1.1 Progress towards the holy grail
The opening paper of the special issue has been written by the first Editor in Chief of the Constraints Journal. Twenty years ago, he wrote a paper entitled In Pursuit of the Holy Grail where he set autonomous modeling and solving as a strategic goal for constraint programming. In this paper, the author outlines what has been obtained toward this goal and what remains to do. He covers important aspects as user interaction to enable humans to collaborate with constraint solvers, and automation, replacing the need for human intervention. The paper focusses on these issues along three lines: acquisition, solving and explanation and the progress toward their integration in automated consultants.

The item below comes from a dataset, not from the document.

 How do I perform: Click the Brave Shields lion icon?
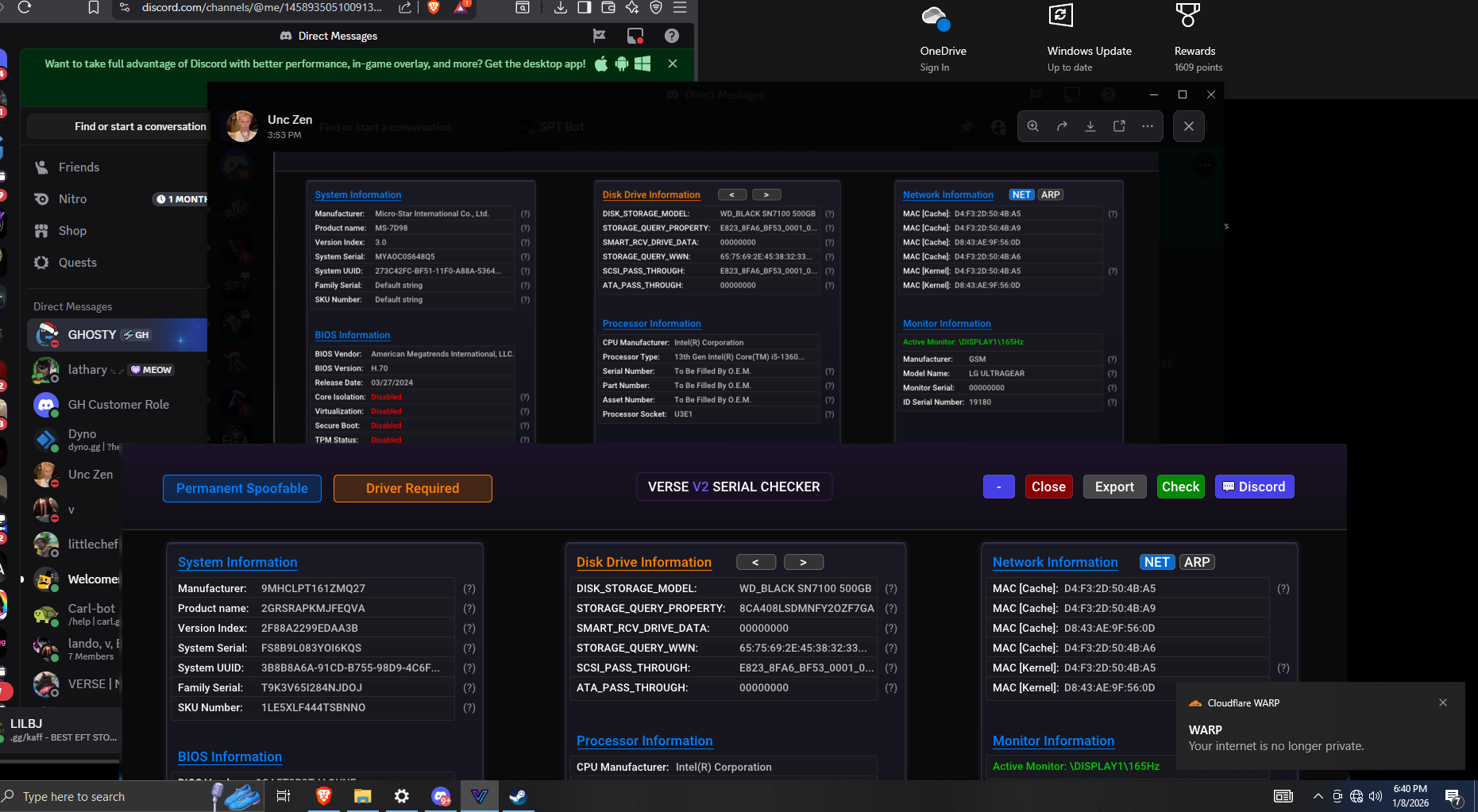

1.2 Constraint programming and operations research
The second paper, written by John Hooker and Willem Jan van Hoeve, discusses the successful integration between constraint programming and operations research. They cover basically four different integration directions. The first is the combination of relaxations from OR with propagation from CP thus merging feasibility filtering for pruning infeasible values and relaxation enable filtering for pruning sub-optimal trees. The second topic concerns the use of methods from operations research to improve filtering in constraint programming global constraints. The third research direction covers the use of decomposition methods to enable partitioning the problem into subproblems that can be more suitably solved either through OR or CP. Finally the paper discusses the application of constraint propagation to dynamic programming models. Open perspectives on future research on hybrid CP/OR methods are covered in the concluding discussion.
1.3 Modeling uncertainties with chance constraints
This paper, written by Imen Zghidi, Brahim Hnich and Adbelwahab Rebaii, covers the modeling of uncertainty in constraint programming. In particular it refers to a specific modeling component: the chance constraint. The paper provides an overview of Stochastic Constraint Satisfaction Problems and the modeling requirements needed to face them: decision and random variables, stochastic constraints, single chance constraints, joint chance constraints and stages. Then different methods for propagating chance constraints are proposed and a discussion closes the paper providing insights on aspects that have not been properly addressed yet in the literature.
1.4 IBM ILOG CP optimizer for scheduling
The fourth paper of the issue, written by Philippe Laborie, Jerome Rogerie, Paul Shaw and Petr Vilim, is about scheduling, i.e., one of the most successful application areas of constraint programming. The paper starts with describing the main application domains where scheduling problems arise, and then covers the extentions to the classical CP framework by introducing a few new types of decision variables, expressions and constraints for scheduling. Four complete examples are provided using the previously presented modeling tools. Search is then covered along with details on the solution engine. Finally a section on easing the modeling activity of scheduling is provided.
We would like to thank all authors for sharing their interesting views and possibly help the community to grow.